Task item —
Copy exactly, and only, the lines from the line containing "Given: Click the" through the last line of the records below, both included.

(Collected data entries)

----------

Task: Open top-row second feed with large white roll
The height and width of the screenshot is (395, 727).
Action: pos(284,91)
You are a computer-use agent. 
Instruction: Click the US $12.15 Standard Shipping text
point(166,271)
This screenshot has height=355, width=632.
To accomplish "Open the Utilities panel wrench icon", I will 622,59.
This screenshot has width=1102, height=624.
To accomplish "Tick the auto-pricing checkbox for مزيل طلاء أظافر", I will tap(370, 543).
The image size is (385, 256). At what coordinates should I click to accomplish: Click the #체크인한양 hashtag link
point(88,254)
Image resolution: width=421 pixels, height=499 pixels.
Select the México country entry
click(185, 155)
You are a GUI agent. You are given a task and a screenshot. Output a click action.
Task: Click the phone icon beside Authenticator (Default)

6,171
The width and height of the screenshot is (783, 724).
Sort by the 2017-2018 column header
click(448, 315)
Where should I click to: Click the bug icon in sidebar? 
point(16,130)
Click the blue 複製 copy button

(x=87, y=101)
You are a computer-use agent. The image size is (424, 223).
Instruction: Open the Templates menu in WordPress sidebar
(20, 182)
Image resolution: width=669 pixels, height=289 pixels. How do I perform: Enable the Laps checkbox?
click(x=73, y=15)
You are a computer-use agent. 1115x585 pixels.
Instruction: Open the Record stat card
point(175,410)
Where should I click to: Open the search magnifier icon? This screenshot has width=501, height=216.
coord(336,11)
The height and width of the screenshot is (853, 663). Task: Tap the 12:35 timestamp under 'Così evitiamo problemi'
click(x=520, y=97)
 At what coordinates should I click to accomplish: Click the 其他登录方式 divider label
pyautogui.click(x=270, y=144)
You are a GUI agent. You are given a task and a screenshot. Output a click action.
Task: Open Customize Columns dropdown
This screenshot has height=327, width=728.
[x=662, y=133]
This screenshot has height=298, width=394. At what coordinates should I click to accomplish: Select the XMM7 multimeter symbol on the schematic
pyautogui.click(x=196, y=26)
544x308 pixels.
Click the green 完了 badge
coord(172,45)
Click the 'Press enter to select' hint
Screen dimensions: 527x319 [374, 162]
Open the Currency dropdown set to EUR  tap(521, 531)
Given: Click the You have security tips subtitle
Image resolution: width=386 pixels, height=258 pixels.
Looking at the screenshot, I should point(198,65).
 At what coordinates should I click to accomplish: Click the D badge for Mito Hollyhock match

----------

Finished exercise —
Given: Click the You have security tips subtitle
Image resolution: width=386 pixels, height=258 pixels.
Looking at the screenshot, I should point(198,65).
 At what coordinates should I click to accomplish: Click the D badge for Mito Hollyhock match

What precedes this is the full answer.